= WHAT THE EXERCISE ASKS =
Reproduce the records below, renaming "time axis" to "timeline" wherever it appears and keeping everything else the same.

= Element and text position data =
====
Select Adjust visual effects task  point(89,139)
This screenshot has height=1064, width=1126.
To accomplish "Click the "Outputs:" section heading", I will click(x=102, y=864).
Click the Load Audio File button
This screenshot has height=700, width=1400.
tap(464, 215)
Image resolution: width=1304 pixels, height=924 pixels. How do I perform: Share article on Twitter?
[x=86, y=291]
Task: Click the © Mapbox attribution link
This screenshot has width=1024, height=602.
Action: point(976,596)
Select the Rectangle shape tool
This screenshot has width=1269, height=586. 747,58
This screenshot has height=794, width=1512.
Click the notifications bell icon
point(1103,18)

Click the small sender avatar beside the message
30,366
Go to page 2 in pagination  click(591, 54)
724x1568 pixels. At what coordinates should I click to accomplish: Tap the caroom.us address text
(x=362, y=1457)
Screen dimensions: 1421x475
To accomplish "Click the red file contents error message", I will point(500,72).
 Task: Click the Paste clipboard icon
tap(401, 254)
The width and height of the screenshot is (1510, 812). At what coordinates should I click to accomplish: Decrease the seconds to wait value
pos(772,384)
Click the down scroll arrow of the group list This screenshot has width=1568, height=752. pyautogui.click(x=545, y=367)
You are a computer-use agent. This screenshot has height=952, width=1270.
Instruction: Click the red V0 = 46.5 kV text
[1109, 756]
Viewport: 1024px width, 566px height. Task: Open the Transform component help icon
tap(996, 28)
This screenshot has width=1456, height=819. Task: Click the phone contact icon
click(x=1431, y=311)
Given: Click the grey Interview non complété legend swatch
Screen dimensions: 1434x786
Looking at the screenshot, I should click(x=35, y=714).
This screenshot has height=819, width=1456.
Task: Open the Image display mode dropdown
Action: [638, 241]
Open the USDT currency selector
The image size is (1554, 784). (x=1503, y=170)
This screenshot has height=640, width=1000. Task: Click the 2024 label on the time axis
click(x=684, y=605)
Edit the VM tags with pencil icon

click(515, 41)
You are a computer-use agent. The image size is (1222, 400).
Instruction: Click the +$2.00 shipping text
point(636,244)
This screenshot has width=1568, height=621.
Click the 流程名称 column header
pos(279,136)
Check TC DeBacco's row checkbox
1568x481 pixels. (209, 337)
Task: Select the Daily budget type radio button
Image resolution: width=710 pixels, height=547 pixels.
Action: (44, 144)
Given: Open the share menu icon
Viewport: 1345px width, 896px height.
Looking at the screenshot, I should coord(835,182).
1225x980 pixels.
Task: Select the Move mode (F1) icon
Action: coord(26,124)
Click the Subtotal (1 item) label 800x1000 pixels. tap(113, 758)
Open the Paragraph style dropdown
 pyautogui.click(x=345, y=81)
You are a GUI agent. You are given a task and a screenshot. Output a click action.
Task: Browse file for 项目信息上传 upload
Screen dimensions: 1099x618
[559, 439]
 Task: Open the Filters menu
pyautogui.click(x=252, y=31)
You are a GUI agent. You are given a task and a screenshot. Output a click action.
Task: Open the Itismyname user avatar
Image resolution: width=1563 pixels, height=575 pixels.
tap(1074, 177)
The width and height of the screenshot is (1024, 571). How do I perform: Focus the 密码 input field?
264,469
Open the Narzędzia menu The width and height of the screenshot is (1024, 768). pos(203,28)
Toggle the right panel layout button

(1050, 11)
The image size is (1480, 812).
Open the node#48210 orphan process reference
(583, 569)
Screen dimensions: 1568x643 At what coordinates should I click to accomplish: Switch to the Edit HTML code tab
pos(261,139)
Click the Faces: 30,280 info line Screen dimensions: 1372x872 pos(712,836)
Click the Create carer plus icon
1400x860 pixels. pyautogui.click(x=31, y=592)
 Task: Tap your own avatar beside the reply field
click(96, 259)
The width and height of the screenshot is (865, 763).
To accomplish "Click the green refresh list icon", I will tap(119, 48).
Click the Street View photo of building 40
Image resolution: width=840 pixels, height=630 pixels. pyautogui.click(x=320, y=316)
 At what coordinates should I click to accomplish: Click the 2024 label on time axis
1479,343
====
= ANSWER FOR THE TASK =
Select Adjust visual effects task  point(89,139)
This screenshot has height=1064, width=1126.
To accomplish "Click the "Outputs:" section heading", I will click(x=102, y=864).
Click the Load Audio File button
This screenshot has height=700, width=1400.
tap(464, 215)
Image resolution: width=1304 pixels, height=924 pixels. How do I perform: Share article on Twitter?
[x=86, y=291]
Task: Click the © Mapbox attribution link
This screenshot has width=1024, height=602.
Action: point(976,596)
Select the Rectangle shape tool
This screenshot has width=1269, height=586. 747,58
This screenshot has height=794, width=1512.
Click the notifications bell icon
point(1103,18)

Click the small sender avatar beside the message
30,366
Go to page 2 in pagination  click(591, 54)
724x1568 pixels. At what coordinates should I click to accomplish: Tap the caroom.us address text
(x=362, y=1457)
Screen dimensions: 1421x475
To accomplish "Click the red file contents error message", I will point(500,72).
 Task: Click the Paste clipboard icon
tap(401, 254)
The width and height of the screenshot is (1510, 812). At what coordinates should I click to accomplish: Decrease the seconds to wait value
pos(772,384)
Click the down scroll arrow of the group list This screenshot has width=1568, height=752. pyautogui.click(x=545, y=367)
You are a computer-use agent. This screenshot has height=952, width=1270.
Instruction: Click the red V0 = 46.5 kV text
[1109, 756]
Viewport: 1024px width, 566px height. Task: Open the Transform component help icon
tap(996, 28)
This screenshot has width=1456, height=819. Task: Click the phone contact icon
click(x=1431, y=311)
Given: Click the grey Interview non complété legend swatch
Screen dimensions: 1434x786
Looking at the screenshot, I should click(x=35, y=714).
This screenshot has height=819, width=1456.
Task: Open the Image display mode dropdown
Action: [638, 241]
Open the USDT currency selector
The image size is (1554, 784). (x=1503, y=170)
This screenshot has height=640, width=1000. Task: Click the 2024 label on the timeline
click(x=684, y=605)
Edit the VM tags with pencil icon

click(515, 41)
You are a computer-use agent. The image size is (1222, 400).
Instruction: Click the +$2.00 shipping text
point(636,244)
This screenshot has width=1568, height=621.
Click the 流程名称 column header
pos(279,136)
Check TC DeBacco's row checkbox
1568x481 pixels. (209, 337)
Task: Select the Daily budget type radio button
Image resolution: width=710 pixels, height=547 pixels.
Action: (44, 144)
Given: Open the share menu icon
Viewport: 1345px width, 896px height.
Looking at the screenshot, I should coord(835,182).
1225x980 pixels.
Task: Select the Move mode (F1) icon
Action: coord(26,124)
Click the Subtotal (1 item) label 800x1000 pixels. tap(113, 758)
Open the Paragraph style dropdown
 pyautogui.click(x=345, y=81)
You are a GUI agent. You are given a task and a screenshot. Output a click action.
Task: Browse file for 项目信息上传 upload
Screen dimensions: 1099x618
[559, 439]
 Task: Open the Filters menu
pyautogui.click(x=252, y=31)
You are a GUI agent. You are given a task and a screenshot. Output a click action.
Task: Open the Itismyname user avatar
Image resolution: width=1563 pixels, height=575 pixels.
tap(1074, 177)
The width and height of the screenshot is (1024, 571). How do I perform: Focus the 密码 input field?
264,469
Open the Narzędzia menu The width and height of the screenshot is (1024, 768). pos(203,28)
Toggle the right panel layout button

(1050, 11)
The image size is (1480, 812).
Open the node#48210 orphan process reference
(583, 569)
Screen dimensions: 1568x643 At what coordinates should I click to accomplish: Switch to the Edit HTML code tab
pos(261,139)
Click the Faces: 30,280 info line Screen dimensions: 1372x872 pos(712,836)
Click the Create carer plus icon
1400x860 pixels. pyautogui.click(x=31, y=592)
 Task: Tap your own avatar beside the reply field
click(96, 259)
The width and height of the screenshot is (865, 763).
To accomplish "Click the green refresh list icon", I will tap(119, 48).
Click the Street View photo of building 40
Image resolution: width=840 pixels, height=630 pixels. pyautogui.click(x=320, y=316)
 At what coordinates should I click to accomplish: Click the 2024 label on timeline
1479,343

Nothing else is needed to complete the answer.